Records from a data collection
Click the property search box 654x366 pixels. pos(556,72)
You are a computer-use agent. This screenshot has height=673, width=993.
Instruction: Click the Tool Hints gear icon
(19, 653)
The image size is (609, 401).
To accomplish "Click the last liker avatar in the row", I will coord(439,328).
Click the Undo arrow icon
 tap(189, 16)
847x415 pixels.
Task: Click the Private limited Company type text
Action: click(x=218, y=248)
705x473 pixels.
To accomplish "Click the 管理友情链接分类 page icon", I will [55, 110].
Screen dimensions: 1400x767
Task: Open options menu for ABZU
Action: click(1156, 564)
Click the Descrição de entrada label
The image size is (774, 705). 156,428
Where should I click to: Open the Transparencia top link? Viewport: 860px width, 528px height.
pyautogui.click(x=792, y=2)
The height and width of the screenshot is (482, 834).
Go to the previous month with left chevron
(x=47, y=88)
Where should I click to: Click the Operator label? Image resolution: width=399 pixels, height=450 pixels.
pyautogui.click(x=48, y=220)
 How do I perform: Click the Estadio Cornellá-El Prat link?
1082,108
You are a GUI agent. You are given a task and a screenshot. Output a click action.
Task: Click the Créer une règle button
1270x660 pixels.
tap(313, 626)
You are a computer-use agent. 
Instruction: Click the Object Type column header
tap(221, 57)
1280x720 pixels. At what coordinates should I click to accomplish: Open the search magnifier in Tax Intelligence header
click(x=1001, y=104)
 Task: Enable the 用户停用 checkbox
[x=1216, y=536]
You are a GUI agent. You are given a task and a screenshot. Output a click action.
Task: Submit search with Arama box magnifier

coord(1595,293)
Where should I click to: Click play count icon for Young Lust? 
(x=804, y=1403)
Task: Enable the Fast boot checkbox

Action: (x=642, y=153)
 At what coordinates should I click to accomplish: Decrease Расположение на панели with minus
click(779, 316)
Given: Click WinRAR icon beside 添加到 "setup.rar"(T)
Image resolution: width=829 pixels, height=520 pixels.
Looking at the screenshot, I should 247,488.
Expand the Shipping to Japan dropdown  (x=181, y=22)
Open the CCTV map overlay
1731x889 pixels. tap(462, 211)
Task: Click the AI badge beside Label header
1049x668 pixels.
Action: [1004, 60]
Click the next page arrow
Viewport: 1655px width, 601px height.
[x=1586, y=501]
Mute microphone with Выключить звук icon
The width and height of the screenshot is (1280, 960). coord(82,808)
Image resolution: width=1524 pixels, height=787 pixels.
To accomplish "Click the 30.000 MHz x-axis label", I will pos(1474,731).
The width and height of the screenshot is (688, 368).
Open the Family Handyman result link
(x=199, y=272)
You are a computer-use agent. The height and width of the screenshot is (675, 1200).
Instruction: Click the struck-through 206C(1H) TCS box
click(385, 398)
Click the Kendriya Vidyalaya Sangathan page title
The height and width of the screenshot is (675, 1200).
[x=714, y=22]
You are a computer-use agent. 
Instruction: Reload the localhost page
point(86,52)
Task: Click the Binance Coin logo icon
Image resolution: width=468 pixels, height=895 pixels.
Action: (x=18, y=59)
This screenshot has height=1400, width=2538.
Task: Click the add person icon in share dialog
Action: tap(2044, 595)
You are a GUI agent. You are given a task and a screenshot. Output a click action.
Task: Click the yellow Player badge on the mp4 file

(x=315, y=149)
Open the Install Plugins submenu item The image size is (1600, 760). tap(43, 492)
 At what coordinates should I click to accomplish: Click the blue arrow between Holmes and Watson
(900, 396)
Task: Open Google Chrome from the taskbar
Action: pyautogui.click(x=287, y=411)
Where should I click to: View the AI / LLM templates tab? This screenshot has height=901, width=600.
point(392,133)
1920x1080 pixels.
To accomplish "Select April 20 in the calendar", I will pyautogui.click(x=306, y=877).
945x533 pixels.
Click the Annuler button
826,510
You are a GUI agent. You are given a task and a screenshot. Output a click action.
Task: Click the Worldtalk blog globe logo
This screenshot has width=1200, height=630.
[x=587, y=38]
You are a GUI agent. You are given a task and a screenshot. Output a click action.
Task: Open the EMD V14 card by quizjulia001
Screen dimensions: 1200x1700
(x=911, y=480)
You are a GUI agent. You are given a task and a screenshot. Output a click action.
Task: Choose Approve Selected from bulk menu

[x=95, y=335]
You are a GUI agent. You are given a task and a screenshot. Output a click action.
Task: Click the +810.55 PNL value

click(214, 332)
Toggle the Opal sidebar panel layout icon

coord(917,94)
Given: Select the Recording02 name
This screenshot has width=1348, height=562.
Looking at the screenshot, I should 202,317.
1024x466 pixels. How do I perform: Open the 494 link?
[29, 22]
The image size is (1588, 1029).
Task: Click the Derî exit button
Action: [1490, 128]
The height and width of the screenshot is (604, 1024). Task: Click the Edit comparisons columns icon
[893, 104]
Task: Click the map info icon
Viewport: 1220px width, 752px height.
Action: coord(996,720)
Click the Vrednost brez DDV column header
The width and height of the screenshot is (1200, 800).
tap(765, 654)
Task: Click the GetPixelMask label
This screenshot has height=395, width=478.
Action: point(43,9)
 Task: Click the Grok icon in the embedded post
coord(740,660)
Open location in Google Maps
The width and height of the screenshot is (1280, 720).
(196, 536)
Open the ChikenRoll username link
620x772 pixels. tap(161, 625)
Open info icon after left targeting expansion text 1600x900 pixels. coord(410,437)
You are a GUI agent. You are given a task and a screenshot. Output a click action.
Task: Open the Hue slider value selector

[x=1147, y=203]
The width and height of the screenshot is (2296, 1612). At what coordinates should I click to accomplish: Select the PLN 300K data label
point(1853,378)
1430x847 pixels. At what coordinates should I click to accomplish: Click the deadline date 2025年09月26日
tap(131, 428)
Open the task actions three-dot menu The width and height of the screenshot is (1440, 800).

### Task requirements:
Lines above containing "beside": how many? Reply with the number only.

### Task response:
2